Chapter 57: In Good Company

Lilia came back to Freedom’s Peak to find Kalender and Page having some sort of greenish tea around a table. It wasn’t green tea. It didn’t smell like it. It was colored green, and that was it.

“Oh, Lilia. Where’re the others?” Kalender asked.

“They’re at…ah.” She sat with them and leaned in so others wouldn’t hear. “They’re at the castle, having tea with Her Highness, the Princess Knight.”

““Woah,”” the duo made the same sound.

“Did Jyn or Minimine say when they’ll be coming back?” Kalender asked.

Lilia shook her head. Figures. Kalender was thinking of waiting for Jyn by the plaza, but there was a big chance they’d run into Arpeggio there. It’s not like he wanted to actively avoid the Princess, but giving someone space to think was usually a good thing.

There was also a good change that she would find out where they were staying from Jyn, so she could approach them at any time.

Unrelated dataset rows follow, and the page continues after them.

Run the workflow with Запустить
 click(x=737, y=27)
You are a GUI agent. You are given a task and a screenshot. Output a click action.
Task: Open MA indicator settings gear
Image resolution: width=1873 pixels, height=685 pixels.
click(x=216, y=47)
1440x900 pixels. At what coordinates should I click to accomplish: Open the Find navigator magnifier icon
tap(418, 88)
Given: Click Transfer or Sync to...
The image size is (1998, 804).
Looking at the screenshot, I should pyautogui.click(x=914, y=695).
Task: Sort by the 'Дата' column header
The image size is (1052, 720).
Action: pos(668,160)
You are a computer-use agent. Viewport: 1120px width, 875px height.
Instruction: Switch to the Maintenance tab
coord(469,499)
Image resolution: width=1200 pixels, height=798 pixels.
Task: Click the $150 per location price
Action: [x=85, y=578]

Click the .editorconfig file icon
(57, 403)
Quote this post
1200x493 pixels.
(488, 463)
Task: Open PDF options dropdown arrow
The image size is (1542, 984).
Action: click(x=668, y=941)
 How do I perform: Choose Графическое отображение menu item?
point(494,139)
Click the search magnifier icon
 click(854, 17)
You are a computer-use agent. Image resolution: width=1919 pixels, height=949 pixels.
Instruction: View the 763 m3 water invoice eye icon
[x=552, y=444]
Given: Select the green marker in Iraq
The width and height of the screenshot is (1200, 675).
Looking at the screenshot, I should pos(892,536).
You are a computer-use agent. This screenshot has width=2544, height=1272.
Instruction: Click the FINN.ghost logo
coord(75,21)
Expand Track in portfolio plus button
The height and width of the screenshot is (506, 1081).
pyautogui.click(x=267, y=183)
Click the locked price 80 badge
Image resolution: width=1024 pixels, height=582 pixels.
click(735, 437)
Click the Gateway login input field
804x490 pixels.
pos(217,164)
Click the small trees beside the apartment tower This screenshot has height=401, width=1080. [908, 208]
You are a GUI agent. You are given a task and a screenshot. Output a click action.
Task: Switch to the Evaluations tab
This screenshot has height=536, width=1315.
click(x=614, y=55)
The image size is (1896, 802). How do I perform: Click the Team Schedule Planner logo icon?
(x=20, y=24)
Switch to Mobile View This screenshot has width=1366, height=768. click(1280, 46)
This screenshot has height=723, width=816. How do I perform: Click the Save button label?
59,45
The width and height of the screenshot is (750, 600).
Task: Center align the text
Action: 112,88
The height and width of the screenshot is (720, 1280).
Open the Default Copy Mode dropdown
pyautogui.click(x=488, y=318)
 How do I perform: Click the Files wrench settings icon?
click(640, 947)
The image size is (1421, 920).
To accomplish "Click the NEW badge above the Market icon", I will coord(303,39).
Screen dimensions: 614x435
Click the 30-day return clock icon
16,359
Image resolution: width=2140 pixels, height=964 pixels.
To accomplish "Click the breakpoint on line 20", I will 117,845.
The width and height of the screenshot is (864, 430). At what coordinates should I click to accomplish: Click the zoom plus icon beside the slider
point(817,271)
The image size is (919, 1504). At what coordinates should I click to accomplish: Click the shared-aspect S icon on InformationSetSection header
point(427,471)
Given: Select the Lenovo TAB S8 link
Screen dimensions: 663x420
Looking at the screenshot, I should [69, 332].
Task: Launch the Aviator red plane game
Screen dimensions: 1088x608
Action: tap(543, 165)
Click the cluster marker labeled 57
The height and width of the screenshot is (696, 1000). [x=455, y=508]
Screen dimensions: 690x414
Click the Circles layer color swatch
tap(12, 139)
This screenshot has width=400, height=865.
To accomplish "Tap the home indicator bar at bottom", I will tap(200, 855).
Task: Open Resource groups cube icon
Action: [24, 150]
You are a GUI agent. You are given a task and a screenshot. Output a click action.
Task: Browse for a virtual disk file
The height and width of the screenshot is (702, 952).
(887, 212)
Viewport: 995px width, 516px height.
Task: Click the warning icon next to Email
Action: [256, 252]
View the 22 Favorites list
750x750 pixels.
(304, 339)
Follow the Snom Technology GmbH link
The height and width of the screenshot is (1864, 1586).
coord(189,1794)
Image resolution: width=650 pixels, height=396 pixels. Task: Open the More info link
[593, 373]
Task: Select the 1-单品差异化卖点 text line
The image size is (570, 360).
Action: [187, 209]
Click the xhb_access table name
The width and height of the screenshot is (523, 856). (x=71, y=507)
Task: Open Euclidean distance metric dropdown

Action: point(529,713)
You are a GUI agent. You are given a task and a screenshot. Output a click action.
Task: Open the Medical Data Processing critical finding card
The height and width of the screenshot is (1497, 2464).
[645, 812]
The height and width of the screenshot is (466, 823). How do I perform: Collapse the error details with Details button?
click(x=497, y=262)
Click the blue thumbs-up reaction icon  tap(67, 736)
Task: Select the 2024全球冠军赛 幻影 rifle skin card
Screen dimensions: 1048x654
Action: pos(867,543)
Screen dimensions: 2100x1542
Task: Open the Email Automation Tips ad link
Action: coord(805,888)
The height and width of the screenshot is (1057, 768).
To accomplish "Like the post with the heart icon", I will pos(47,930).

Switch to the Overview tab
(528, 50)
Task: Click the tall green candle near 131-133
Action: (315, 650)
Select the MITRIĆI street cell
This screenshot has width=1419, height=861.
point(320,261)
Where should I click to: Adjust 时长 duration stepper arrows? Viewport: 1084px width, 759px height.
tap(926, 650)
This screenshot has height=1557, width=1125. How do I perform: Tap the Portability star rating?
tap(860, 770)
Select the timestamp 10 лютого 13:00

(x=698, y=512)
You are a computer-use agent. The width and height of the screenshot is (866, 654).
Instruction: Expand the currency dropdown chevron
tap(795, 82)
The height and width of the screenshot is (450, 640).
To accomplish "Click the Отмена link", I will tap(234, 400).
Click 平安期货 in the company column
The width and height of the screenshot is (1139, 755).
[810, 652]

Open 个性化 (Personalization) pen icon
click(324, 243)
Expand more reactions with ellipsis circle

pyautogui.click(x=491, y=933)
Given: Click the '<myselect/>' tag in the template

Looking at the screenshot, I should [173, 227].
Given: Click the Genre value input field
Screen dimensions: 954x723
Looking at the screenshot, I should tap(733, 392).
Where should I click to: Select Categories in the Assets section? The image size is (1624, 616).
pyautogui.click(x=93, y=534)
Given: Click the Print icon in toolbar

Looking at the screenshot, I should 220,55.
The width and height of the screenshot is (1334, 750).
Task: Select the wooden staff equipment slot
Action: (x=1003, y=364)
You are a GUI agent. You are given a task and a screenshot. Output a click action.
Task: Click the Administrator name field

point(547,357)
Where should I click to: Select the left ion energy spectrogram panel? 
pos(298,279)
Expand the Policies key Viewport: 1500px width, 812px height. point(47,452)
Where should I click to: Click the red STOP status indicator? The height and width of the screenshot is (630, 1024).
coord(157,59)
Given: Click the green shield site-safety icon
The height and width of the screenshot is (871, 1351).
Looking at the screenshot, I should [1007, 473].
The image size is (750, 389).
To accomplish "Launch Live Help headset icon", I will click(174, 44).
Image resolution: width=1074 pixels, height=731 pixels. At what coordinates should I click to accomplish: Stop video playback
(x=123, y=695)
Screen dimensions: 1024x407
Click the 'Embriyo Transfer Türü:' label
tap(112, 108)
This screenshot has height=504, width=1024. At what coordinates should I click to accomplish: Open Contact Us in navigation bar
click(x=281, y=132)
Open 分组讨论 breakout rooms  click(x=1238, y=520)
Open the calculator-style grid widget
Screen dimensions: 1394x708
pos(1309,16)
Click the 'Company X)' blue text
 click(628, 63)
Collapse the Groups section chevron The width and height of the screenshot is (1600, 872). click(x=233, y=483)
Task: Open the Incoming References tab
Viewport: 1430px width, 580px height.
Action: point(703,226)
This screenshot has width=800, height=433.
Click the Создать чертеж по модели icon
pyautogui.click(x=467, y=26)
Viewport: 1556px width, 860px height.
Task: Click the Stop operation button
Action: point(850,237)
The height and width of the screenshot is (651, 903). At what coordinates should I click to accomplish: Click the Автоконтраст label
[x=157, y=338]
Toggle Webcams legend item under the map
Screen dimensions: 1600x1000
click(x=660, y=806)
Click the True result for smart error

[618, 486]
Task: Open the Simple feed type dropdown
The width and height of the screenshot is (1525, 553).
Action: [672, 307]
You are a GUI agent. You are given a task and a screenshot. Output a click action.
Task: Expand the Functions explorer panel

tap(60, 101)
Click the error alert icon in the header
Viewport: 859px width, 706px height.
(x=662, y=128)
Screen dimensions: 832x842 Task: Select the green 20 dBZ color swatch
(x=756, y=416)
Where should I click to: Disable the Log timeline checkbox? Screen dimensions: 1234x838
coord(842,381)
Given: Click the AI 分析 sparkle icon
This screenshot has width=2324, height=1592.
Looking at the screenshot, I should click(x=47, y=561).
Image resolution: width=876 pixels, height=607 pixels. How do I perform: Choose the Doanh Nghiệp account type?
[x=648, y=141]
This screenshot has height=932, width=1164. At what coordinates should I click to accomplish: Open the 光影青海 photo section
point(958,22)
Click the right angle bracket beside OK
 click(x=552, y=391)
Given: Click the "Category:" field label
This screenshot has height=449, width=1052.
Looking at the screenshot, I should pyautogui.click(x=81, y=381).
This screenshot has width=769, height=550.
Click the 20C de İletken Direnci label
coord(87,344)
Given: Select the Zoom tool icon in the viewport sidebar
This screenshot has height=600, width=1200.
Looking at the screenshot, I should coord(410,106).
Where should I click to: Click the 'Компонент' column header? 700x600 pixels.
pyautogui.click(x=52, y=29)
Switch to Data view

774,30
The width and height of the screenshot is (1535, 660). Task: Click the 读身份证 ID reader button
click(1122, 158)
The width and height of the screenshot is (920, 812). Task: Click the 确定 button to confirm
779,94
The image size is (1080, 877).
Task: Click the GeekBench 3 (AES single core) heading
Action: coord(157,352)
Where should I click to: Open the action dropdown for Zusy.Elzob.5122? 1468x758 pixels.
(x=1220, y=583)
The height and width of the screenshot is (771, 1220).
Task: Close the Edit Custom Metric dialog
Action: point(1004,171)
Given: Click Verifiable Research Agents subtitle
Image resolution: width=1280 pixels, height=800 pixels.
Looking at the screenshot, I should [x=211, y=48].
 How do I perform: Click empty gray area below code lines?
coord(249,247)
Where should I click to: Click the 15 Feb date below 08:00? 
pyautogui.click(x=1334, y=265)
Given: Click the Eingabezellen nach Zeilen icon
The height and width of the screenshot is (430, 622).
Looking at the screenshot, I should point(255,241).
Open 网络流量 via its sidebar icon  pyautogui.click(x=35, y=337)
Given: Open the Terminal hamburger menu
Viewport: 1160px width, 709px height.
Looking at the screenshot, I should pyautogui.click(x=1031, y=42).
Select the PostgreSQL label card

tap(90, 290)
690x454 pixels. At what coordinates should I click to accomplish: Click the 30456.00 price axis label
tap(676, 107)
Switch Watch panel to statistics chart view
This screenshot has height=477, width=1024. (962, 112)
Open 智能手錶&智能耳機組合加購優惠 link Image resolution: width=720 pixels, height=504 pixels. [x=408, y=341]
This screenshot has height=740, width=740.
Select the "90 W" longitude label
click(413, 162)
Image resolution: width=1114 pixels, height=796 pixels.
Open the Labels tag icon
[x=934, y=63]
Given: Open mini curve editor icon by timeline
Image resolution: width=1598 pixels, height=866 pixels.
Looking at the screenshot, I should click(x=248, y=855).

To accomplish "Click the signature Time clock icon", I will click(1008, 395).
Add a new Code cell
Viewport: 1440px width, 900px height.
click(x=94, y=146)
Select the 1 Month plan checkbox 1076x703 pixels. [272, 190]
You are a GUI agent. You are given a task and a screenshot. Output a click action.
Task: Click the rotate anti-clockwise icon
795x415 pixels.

That said, it wasn’t good to just let her come to him. It was entirely possible for Arpeggio’s hesitation to drag on, in which case he’d reach out. Hopefully, they could smooth it over, then.

He ate dinner with Page and Lilia. It was some sort of bread bowl. Honestly, he couldn’t name most of the food, but the ingredients were fresh, and it was always filling.

They went back to the room. Page and Lilia turned in early, while Kalender tinkered with magic a bit. Even if he had a max of 20 MP now, he didn’t think it was enough. He didn’t know how dangerous the Monster Wall was, so all he could do was continuously push the envelope on what his magic could achieve.

He went more conventional this time, replicating the mechanisms of an entirely mechanical airgun, valves and air cylinder and all. The only magical thing about it was how the air cylinder was refilled: a special magic circle inscribed on its surface.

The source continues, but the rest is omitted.